Deuteranomaly or “green weakness” and protanomaly or “red weakness” are more common.

In Europe, approximately 8% of men and 2% of women are color-blind. The majority of affected individuals are unaware of their inability to distinguish colors well, which manifests mainly at dusk or in fog.

Partially color-blind persons do not distinguish between colors, but perceive differences in their luminosity, which allows them to distinguish between traffic signals, provided there is sufficient illumination.

The driver knows that red is above and green is below on traffic lights, but when colors appear out of context, he/she may confuse them and make mistakes. This situation can be worsened by the use of sunglasses with lenses of the wrong color.

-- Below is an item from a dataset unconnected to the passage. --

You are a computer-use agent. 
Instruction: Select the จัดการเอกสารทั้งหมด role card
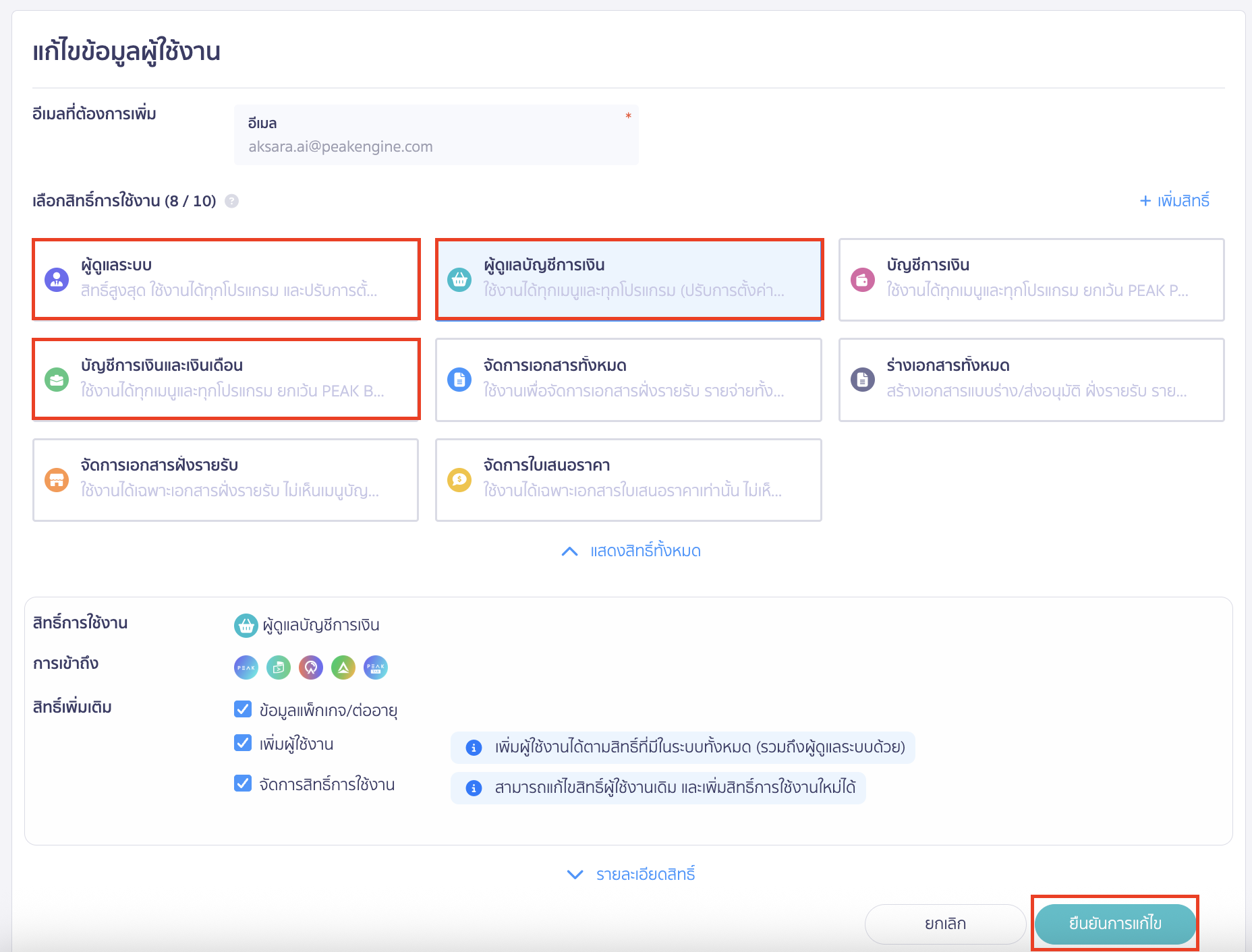pyautogui.click(x=628, y=380)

Acquired dyschromatopsia may result from optic neuropathies or occur transiently as a result of the effect of diverse drugs such as acetylsalicylic acid, digitalis preparations, thiazide diuretics, ethambutol, phenacetin, certain antibiotics, toxins and drugs such as cannabis.

Noise and prolonged vibrations may alter color sensitivity.

The vehicle colors that are most visible to the human eye are white, ocher and light ivory (68 88% visibility). Gray, brown and green are less visible (19-28% visibility). The least visible colors are red, black and dark blue (4-10% visibility).

At night, red reflecting signs are the ones that best alert the driver to the presence of obstacles.


  • It should be recommended that new compensation strategies are learnt in drivers with a reduction in the “attention field”, very frequent in the elderly that in addition are not aware of their visual vision.
  • Health professionals should play an essential role in the prevention of the accident rate in people with visual disturbances.
  • The examination of the chromatic sense is very important and we should warn the driver of its effect, so that he adopts precautions, particularly in case of fog, rain and lack of light.
  • The patient should be warned of thee drugs that can cause dyschromatopsia,(*) so that he tries to drive with light and good climatological conditions.
  • When we purchase a vehicle it is preferable that we choose the white, ochre, and clear ivory color, for the safety of been better seen at night.
  • We should recommend drivers with color perception disorders to use sunglasses with the appropriate color for each case.
  • The driver with chromatic sense disorders should drive with light, avoiding night driving. If he should travel at night, it is advisable that he does it in the seat of companion for his safety and that of others.
  • It should be recommended that new compensation strategies are learn in drivers with visual field reduction, very often in elderly people that have lost functions progressively and are not aware of it.

(*)Variety of color blindness where only two of them are distinguished.